Engaging with these philosophers will help students to improve their moral reasoning, to develop more nuanced positions about moral and political questions, to improve their argumentation and discussion skills in general, and to liberate themselves through engaging in critical thinking.

In the first section of the class, after a short introduction to ethics and the art of good argumentation, we will ask whether we should be moral at all, if morality might be based in religion or nature, and how objective moral judgments are. After these general considerations, which belong to the field of ‘meta-ethics’, in the second section of the class we engage with ‘normative ethics’. Normative ethics entails different theories which try to tell us how we should act. We discuss the most important approaches: Virtue ethics, consequentialism, deontology, contractualism, and feminist ethics. We are going to apply these theories to contemporary moral concerns, such as abortion, euthanasia, and poverty. In the third section of the class, we deal with different challenges for ethics. First, we discuss pluralism and cultural relativism, and how some answers to these challenges might be found in political theory. Second, we discuss ideology critique and genealogical critique, which show us how deeply we are dependent on social norms, and we discuss how these insights are ethically applied in the contemporary discussions about queer theory, critique of racism, and critique of neoliberalism.

This course allows students to: 1.Read philosophical texts systematically. This includes identifying and analyzing the arguments in a text and engaging in a basic internal critique of the arguments. It also include writing excerpts of texts. 2. Engage in discussions about moral questions using philosophical arguments and criticize one another’s arguments by an analysis of their structure. This includes separating well-reasoned arguments from mere opinions. 3. Become familiar with the most crucial problems of moral philosophy, the most dominant ethical theories, and of some fundamental problems of political theory. 4. Critically reflect upon their own believes about norms and values. 5. Write a philosophical essay using sound argumentation. 6. Improve their presentation techniques.

Love and Society, 2013 (summer semester)

Leuphana University Lüneburg, teaching assignment, BA complementary studies, block seminar, team teaching with Hannes Glück

Love - one of the most important themes in life - is usually understood by us as something very private and intimate, perhaps also fatelike, which only has something to do with the lovers themselves. In the seminar we ask against it: What does love (and sexuality) have to do with society? We deal with the question from three different lines of tradition in social theory and introduce it into its central thought figures and argumentation patterns: systems theory, critical theory and poststructuralism.

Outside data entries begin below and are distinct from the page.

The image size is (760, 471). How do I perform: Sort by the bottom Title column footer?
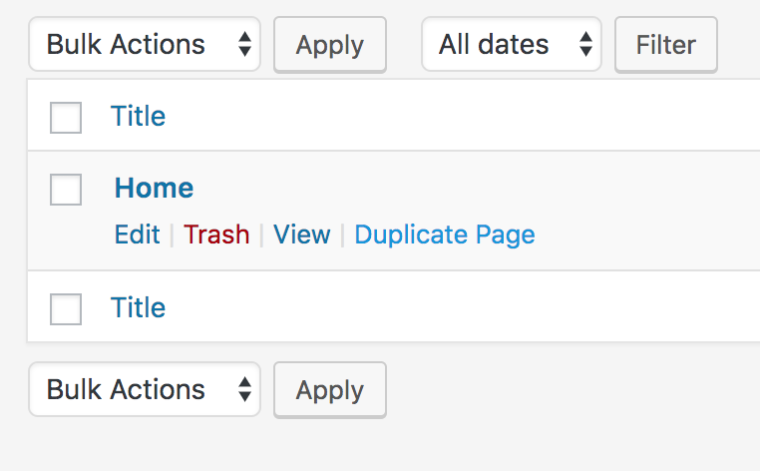coord(138,308)
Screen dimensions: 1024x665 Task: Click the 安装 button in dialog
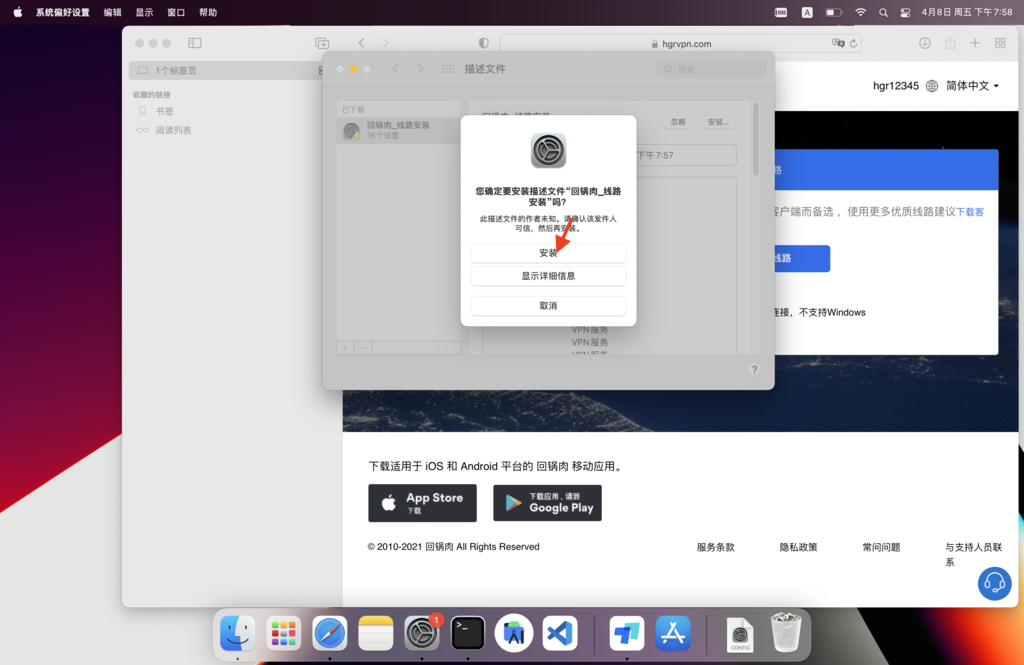click(x=548, y=253)
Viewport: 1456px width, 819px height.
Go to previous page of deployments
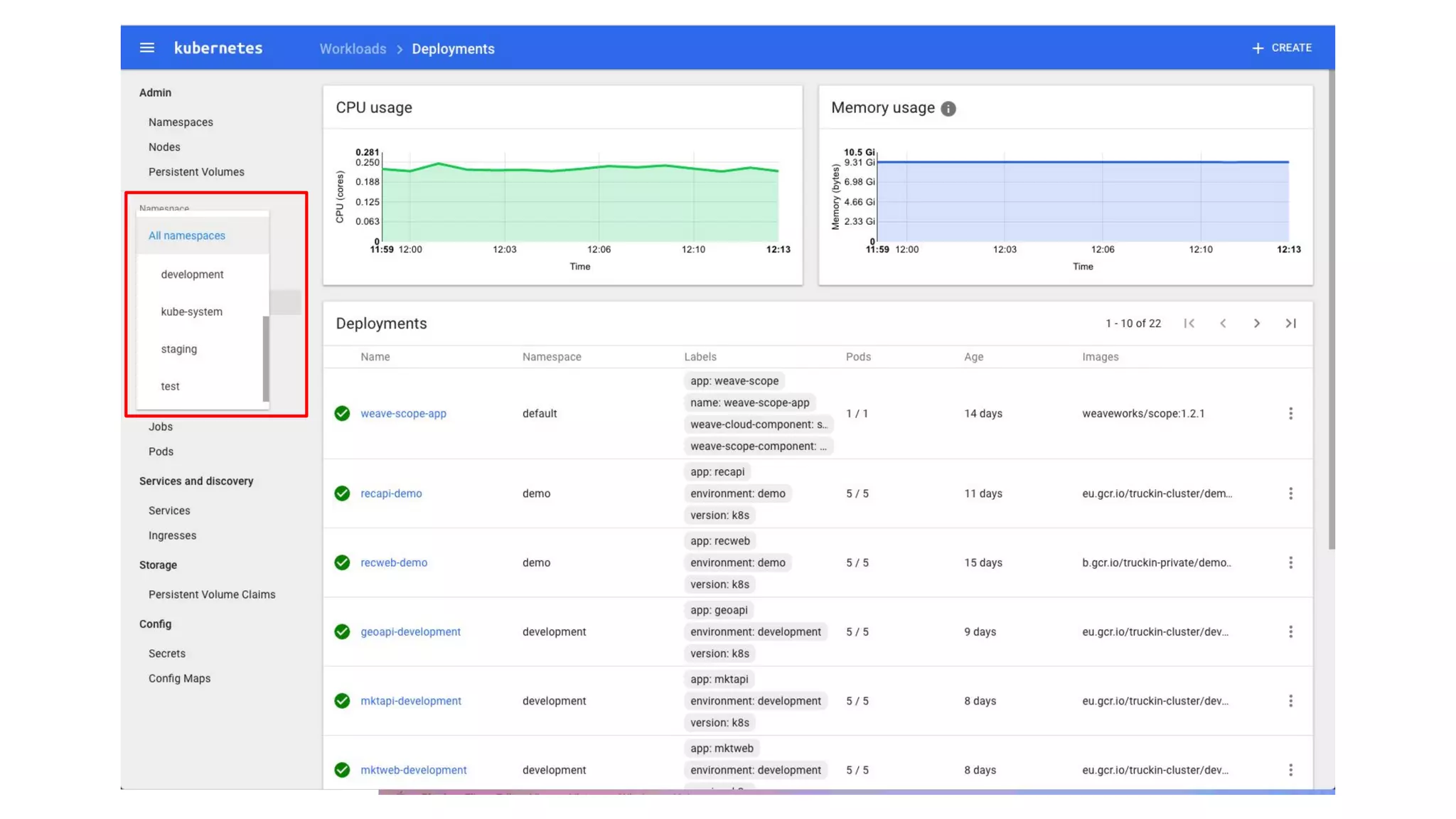pos(1223,323)
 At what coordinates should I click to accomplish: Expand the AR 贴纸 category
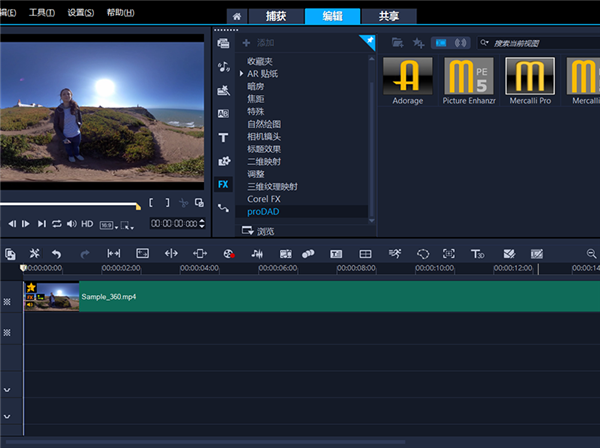coord(241,74)
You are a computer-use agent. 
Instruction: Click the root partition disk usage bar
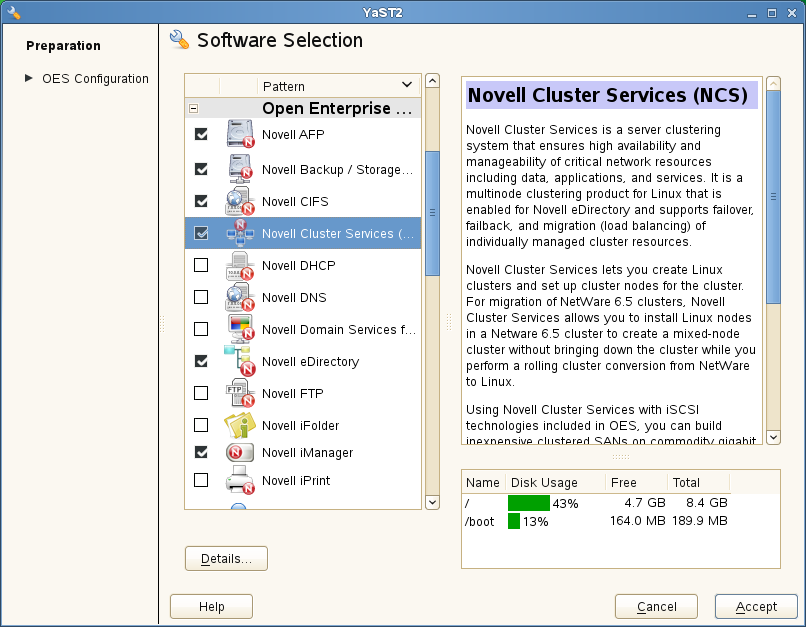[x=529, y=503]
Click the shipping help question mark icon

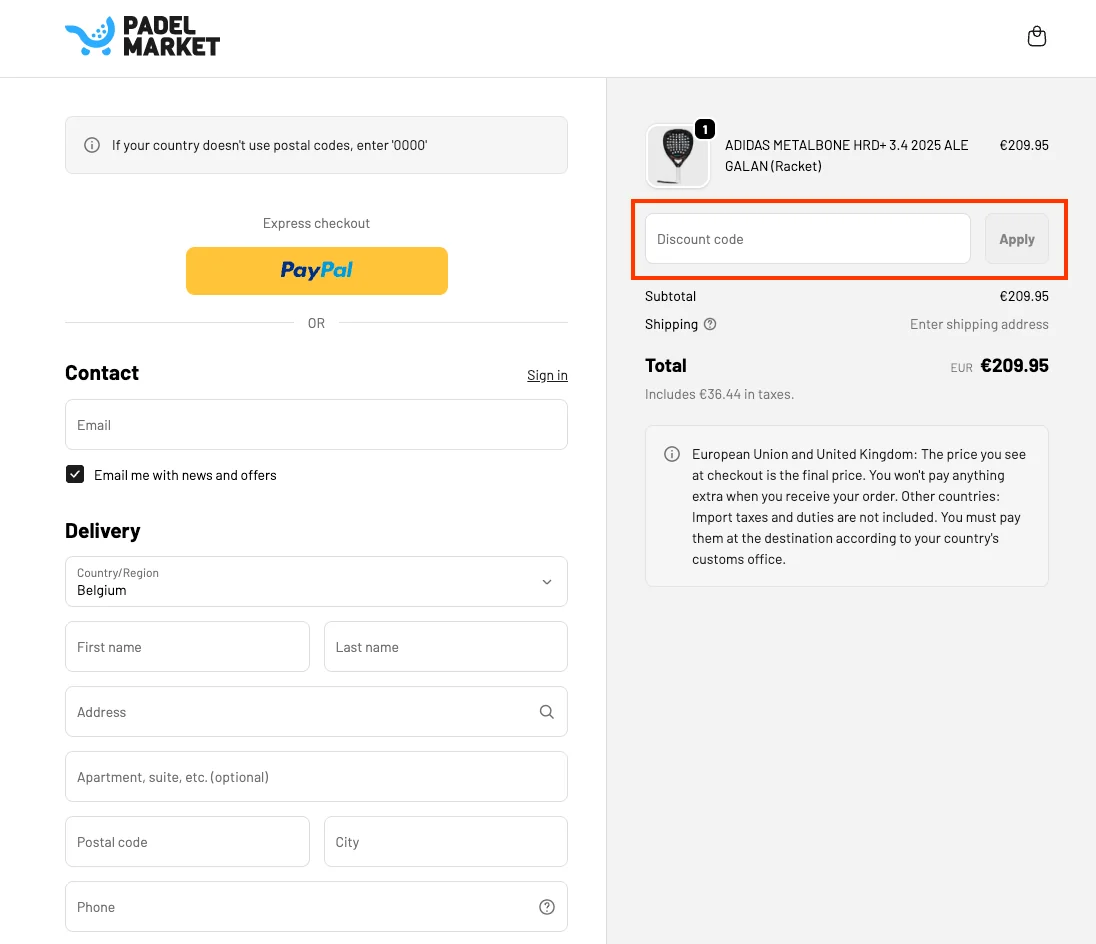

1st Systems Theory: Using Niklas Luhmann’s “Love as Passion” as an example, we approach the social-theoretical perspective on love, which deviates from our everyday understanding. Everyday love is understood as feeling, while Luhmann describes it as a certain standardized way of communicating (like money or power) that fulfils specific social functions. Luhmann’s description of the historical transformation of ideas about love introduces us to a fundamental figure of thought in social theory: the historicity of our ways of thinking and acting.

2nd Critical Theory: In “Feelings in Times of Capitalism” Eva Illouz examines how psychology, and psychoanalysis in particular, teaches us to rationalize our feelings and talk about them - and what this has to do with capitalism. Based on their critique of the psychological-capitalist rationalization of our emotional and love life, we will discuss the question of the normative standards of social critique.

  1. poststructuralism: The queer studies (Judith Butler, etc.) criticize the “heteronormative matrix” that discriminates against LSBTIQ* ways of life and commits us to romantic relationships of two. We deal with current queer texts and debates, through which we get to know central concepts of social criticism, such as social standardization and power.